The Trump administration is directly aiming at food policy for the next area to loosen regulations. Last week, the federal government separately pinpointed two areas where they plan to make changes for consumers: school lunches and calorie labels on menus. The former will see looser rules, while implementation of the latter has been delayed. Here's what you need to know about both.

Looser Regulations on School Lunches

Under the Obama administration, first lady Michelle Obama made strides in making school lunches healthier as part of her "Let's Move" initiative. President Obama signed the 2010 Healthy, Hunger-Free Kids Act, which held school cafeterias accountable for providing healthier foods.

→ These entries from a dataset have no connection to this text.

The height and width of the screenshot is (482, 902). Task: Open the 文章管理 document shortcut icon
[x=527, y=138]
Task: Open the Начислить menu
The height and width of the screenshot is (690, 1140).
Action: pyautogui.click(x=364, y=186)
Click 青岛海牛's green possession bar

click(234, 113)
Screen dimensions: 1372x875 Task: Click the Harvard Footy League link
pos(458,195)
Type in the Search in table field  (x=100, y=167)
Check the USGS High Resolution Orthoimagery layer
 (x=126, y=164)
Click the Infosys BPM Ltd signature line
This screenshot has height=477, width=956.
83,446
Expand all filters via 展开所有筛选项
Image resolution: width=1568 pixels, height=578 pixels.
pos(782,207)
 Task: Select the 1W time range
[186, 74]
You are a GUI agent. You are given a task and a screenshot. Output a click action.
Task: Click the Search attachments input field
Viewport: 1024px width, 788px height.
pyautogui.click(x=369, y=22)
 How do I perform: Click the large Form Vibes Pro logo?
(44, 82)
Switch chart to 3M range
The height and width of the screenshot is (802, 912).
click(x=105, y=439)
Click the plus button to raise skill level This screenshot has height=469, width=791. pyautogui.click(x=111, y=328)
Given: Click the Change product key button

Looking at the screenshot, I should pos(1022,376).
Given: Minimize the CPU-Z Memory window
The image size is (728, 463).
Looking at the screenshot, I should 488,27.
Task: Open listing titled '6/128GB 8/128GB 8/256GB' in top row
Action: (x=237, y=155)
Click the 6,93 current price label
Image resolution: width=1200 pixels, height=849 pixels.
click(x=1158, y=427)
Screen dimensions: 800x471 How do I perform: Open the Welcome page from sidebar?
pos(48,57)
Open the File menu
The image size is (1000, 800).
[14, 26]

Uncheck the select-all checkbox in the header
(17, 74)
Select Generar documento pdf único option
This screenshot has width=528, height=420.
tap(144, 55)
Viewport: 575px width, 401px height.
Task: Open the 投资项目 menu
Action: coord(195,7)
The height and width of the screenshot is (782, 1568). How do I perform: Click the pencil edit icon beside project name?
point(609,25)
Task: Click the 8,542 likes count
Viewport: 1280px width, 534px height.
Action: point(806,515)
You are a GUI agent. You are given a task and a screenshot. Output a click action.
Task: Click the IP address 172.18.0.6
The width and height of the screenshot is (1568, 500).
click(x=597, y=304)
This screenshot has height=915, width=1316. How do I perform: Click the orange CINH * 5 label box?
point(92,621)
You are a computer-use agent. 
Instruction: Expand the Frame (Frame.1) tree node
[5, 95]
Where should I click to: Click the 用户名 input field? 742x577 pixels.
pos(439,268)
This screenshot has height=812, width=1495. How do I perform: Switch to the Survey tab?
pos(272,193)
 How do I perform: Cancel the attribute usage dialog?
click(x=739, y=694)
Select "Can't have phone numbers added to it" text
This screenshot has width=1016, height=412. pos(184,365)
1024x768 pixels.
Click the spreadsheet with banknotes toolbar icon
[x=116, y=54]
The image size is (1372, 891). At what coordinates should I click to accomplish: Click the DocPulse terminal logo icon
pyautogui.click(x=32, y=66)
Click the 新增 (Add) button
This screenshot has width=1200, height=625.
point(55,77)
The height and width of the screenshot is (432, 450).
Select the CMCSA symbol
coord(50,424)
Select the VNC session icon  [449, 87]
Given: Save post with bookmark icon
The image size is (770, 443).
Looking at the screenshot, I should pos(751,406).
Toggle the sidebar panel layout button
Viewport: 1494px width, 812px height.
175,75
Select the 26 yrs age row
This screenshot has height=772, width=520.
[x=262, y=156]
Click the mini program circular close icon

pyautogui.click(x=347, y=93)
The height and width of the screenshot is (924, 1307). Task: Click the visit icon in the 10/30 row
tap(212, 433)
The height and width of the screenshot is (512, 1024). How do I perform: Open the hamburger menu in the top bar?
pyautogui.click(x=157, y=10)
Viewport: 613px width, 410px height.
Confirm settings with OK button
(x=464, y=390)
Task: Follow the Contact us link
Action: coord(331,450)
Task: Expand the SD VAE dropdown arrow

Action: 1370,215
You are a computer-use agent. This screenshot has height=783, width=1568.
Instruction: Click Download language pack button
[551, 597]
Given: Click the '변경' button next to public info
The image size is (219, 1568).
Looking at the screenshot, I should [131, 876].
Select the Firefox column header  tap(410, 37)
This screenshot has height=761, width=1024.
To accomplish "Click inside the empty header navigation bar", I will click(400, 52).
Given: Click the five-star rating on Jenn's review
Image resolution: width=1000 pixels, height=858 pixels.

Agriculture Secretary Sonny Perdue announced last week that the school lunch requirements — serving whole grains, a variety of fruits and veggies, whole milks, and low-salt foods — will be rolled back. Not only will schools be able to opt out of regulations, but the USDA will loosen requirements to reduce salt and provide low-fat milk options.

According to Perdue, the regulations are difficult on schools and the students don't like the foods. "We all know that kids are pretty outspoken about what they want to eat and what they don't," Perdue says, as reported by NPR, "We've got to balance the nutritional aspect with the palatability."

But health advocates aren't on board. "We would not lower standards for reading, writing, and arithmetic just because students found them challenging subjects, and we should not do it for school nutrition either," says Howell Wechsler, CEO of the Alliance for a Healthier Generation, in a statement.

(Image credit: Grzegorz Czapski/Shutterstock)

Restaurant Calorie Label Requirements Delayed

In a separate move, the Trump administration is halting yet another Obama-era regulation. As per the Affordable Care Act in 2010, chain restaurants and food retailers had until May 5 of this year — pushed back from the original 2015 deadline — to post calorie information.

The Food and Drug Administration (FDA) delayed the labeling requirements of restaurant menus to next May. Food and restaurant industry groups have lobbied heavily against the requirements, arguing the rules are unduly burdensome and costly to implement, and that they need more time to comply.

"The FDA has made the right decision to delay a rule that would have essentially dictated how every food service establishment in America with more than 20 locations — restaurants, grocery stores, movie theaters, and more — writes and displays their menus," says Health and Human Services Secretary Tom Price in a statement.

Advocates of the policy are not impressed. "Republicans are just as likely as Democrats to suffer from diabetes, heart disease, and other diet-related health problems," Margo Wootan of the Center for Science in the Public Interest says in a statement. "Yet the Trump Administration is myopically putting Big Food's interests over the interests of American consumers."